Depuis le début des années 2000, un foisonnement assez impressionnant sévit dans le monde des hybrides entre métal et musique folklorique de diverse catégorie (Viking, celtique, Slave, polka…etc.). De plus, longtemps presque entièrement exclus de l’univers du métal connu en Occident en raison du totalitarisme soviétique, les pays de l’ancien bloc communiste connaissent une vague déferlante d’excellents groupes métalliques depuis le milieu des années 1990. Profitant de ces deux lames de fond, Hagl, un groupe de Pagan Black Metal russe fondé en 1999 sous le nom Darkomen, nous présentait, le 30 avril dernier, son troisième album complet en carrière intitulé In The Heart. La question était maintenant de savoir; si le groupe, qui a évolué au fil de ses sorties du Black Metal pur vers le Pagan, allait parvenir à se démarquer dans un sous-genre maintenant très saturé ou s’il allait se contenter de surfer sur la vague en employant les codes bien établis dudit sous-genre? Manifestement, après de nombreuses écoutes, il s’agit plutôt de la deuxième option.

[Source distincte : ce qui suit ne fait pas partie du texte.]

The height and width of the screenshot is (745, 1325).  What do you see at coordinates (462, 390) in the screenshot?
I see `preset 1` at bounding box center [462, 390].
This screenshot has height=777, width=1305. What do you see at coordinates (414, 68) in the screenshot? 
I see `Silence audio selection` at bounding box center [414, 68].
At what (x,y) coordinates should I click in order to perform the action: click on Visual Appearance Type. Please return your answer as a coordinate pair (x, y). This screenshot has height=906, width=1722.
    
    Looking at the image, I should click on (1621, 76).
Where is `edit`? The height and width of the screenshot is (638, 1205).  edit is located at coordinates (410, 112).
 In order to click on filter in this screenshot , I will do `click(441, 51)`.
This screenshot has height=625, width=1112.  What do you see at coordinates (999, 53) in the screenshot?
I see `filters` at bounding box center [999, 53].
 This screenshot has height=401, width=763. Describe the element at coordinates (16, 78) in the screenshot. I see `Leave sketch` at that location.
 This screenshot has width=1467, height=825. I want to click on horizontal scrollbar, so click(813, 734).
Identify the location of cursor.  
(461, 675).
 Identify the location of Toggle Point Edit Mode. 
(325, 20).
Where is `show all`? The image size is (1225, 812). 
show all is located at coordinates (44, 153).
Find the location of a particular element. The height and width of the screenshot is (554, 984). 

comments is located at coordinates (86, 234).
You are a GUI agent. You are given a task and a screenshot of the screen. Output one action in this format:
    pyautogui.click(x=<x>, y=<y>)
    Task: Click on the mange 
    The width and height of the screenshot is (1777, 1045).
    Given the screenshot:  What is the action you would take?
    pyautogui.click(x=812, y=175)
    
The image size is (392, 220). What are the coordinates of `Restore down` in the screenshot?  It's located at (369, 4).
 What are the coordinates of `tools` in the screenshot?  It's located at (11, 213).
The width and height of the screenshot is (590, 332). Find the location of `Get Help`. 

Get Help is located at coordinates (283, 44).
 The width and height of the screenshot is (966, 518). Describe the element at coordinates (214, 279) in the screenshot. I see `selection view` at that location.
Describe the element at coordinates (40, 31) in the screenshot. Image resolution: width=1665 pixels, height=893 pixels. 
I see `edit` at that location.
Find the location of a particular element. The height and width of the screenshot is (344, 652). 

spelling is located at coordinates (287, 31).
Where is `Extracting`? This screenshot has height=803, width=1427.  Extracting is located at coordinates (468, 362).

En effet, ce qui frappe dès l’introduction, qui consiste en un monologue en russe sur un fond sonore de pluie et de claviers atmosphérique, est l’étonnante ressemblance avec la musique de leurs compatriotes d’Arkona. On a donc droit à des motifs de guitare typiquement Black Metal intercalés avec d’autres motifs à saveur païenne, parfois acoustiques, et qui s’approchent parfois bien près d’une tendance Death mélodique ou même Powermetal qui rappelle Ensiferum. L’approche vocale du chanteur-guitariste Swarm est quant à elle beaucoup moins variée, se concentrant uniquement sur des hurlements râpeux caractéristiques du Black Metal, dans sa langue natale, qui sont toutefois très bien exécutés. Le jeu de batterie d’Alarm utilise les blastbeats de façon plutôt modérée en préférant se concentrer sur une approche plus organique qui accentue le côté épique des motifs de guitare. Les claviers d’Arian se font très discrets et subtils et se contentent d’un rôle de soutien atmosphérique et d’introduction. La basse d’Isulv est aussi plutôt enterrée dans le collage sonore et est utilisée presque uniquement pour élargir le son d’ensemble. Du côté de la production, Hagl a opté pour un son moderne, travaillé et propre plutôt que pour un son crasseux, ce qui fait ressortir le caractère mélodique et épique de leur musique.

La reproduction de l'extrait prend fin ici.